In the aftermath of the 2012 election, campaign prognosticators Nate Silver, Simon Jackman, Drew Linzer, and Sam Wang make preliminary quantitative assessments of how well their final predictions played out. Others have posted comparisons of these and other election prediction and poll aggregation outfits. Hopefully, we'll one day compare and combine the models based on their long term predictive power. To compare and combine models effectively, we need a good quantitative measure of their accuracy. The prognosticators have used something called the Brier score to measure the accuracy of their election eve predictions of state-level outcomes. Despite its historical success in measuring forecast accuracy, the Brier score fails in at least two ways as a forecast score. I'll review its inadequacies and suggest a better method.

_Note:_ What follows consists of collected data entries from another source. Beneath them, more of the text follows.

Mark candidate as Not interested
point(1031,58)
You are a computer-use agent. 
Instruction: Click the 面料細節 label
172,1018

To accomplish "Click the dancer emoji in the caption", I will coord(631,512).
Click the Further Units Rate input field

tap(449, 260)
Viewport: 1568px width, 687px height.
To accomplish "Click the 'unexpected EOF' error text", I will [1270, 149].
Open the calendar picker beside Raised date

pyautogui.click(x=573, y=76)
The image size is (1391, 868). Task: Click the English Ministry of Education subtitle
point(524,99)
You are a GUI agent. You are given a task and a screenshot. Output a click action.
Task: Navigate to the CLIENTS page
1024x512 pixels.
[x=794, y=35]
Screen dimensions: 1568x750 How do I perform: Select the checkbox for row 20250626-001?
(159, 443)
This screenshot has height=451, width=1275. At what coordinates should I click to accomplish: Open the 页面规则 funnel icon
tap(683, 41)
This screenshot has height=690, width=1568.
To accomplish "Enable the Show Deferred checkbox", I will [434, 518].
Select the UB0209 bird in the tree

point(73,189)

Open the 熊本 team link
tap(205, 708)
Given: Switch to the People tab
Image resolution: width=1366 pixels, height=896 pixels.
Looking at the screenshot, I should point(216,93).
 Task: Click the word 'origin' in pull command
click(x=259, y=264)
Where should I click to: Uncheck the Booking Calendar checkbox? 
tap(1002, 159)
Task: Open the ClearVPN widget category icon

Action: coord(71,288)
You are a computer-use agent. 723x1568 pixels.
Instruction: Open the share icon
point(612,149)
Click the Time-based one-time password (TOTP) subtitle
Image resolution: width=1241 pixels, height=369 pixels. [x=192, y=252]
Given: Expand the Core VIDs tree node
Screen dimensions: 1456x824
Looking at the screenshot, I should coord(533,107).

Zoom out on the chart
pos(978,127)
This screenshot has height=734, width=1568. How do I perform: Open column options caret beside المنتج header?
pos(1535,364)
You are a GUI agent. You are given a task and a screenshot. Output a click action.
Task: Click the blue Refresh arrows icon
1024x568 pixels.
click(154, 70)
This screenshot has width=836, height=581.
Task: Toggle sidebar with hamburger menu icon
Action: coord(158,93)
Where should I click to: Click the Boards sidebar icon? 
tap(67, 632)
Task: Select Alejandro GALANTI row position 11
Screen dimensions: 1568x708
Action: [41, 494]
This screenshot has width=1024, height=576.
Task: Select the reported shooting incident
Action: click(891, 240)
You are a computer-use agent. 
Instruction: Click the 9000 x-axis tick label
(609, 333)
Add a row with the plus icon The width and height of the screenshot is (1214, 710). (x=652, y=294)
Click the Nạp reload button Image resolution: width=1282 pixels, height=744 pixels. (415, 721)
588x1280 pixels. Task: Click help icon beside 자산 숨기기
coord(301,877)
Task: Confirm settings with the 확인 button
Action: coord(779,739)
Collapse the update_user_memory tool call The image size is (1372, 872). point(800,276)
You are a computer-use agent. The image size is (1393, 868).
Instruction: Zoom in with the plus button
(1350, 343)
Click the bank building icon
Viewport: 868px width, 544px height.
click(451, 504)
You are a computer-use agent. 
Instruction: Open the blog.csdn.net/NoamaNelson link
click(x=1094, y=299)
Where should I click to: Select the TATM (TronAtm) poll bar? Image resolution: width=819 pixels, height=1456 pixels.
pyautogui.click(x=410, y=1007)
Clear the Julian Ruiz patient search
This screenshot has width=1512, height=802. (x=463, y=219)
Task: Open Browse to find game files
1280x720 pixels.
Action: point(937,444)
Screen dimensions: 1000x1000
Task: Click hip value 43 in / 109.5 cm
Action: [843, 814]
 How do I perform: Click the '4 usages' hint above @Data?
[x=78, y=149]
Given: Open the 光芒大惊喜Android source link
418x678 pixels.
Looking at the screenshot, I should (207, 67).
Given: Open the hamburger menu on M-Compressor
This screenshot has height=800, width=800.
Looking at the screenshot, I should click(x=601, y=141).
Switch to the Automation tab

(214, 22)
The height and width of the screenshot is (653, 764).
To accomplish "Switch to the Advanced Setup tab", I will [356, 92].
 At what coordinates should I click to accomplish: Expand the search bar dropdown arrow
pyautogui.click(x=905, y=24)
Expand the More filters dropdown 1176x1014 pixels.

The Brier score measures the accuracy of binary probabilistic predictions. To calculate it, take the average, squared difference between the forecast probability of a given outcome (e.g., Obama winning the popular vote in California) and the observed probability that the event occurred (.e.g, one if the Obama won, zero if he didn't win). The higher the Brier score, the worse the predictive accuracy. As Nils Barth suggested to Sam Wang
, you can also calculate a normalized Brier score by subtracting four times the Brier score from one. A normalized Brier score compares the predictive accuracy of a model to the predictive accuracy of a model that perfectly predicted the outcomes. The higher the normalized Brier score, the greater the predictive accuracy.
Because the Brier score (and its normalized cousin) measure predictive accuracy, I've suggested that we can use them to construct certainty weights for prediction models
, which we could then use when calculating an average model that combines the separate models into a meta-prediction. Recently, I've discovered research in the weather forecasting community about a better way to score forecast accuracy. This new score ties directly to a well-studied model averaging mechanism. Before describing the new scoring method, let's describe the problems with the Brier score.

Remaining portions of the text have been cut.